A defendant is also guilty of willful exposure to an infectious or communicable disease if a health officer, or the health officer's designee, acting under circumstances that make securing a quarantine or health officer order infeasible, has instructed the defendant not to engage in particularized conduct that poses a substantial risk of transmission of infectious or communicable disease. The defendant engages in that conduct within 96 hours of the instruction. A health officer, or the health officer's designee, may issue a maximum of two instructions to a defendant that may result in a violation of this law.

Exemptions from HSC 120290

Despite the heavy set of prohibiting standards, there are certain conditions exempted from this law, these are:

This section does not apply to a person who donates an organ or tissue for transplantation or research purposes.

 This section does not apply to a person, whether a paid or volunteer donor, who donates breast milk to a medical center or breast milk bank that receives breast milk for distribution purposes.

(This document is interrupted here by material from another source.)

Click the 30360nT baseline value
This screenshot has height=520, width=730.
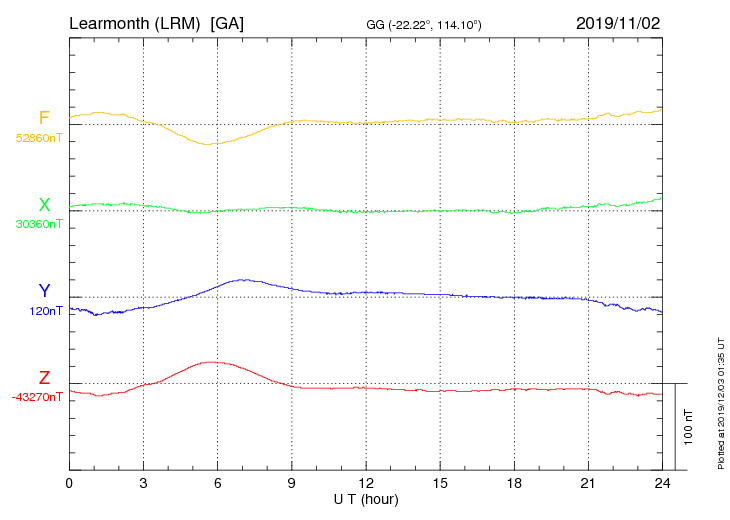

Penalties for intentionally transmitting an infectious disease

Under HSC 120290, intentionally spreading communicable diseases, especially when one does so with malicious intent, is a California misdemeanor. Misdemeanors are crimes more serious compared to infractions but less intense than felonies. The act is punishable by:

  • Incarceration in a county jail for up to six (6) months, and/or
  • A fine of up to one thousand dollars ($1,000).

Convictions are reflected on a person's permanent criminal records.

Legal Defense

Luckily, there are a few legal conditions that the defendant can use to challenge the accusation; some of these are:

  • The defendant is unaware of his/her condition,
  • The transmission was unintentional, or
  • The disease did not come from the defendant.

Unaware – This condition is used when the person is unaware of any health conditions that he/she may have. The accused is only guilty when he/she knew that he/she had a communicable disease and still chose to do acts that risk infecting others.

Unintentional – This condition is used when the person claims that it was not his/her intention to infect other people with the ailment. The accused is only guilty when he/she willfully, usually with malicious intent, decided to infect other people with his/her condition.

False Accusations – This condition is used when the person claims he/she was not the source of infection. The accused is only guilty when proven that the disease that the plaintiff has contracted came from him/her. Failure to do so can be a significant ground for the defendant's innocence.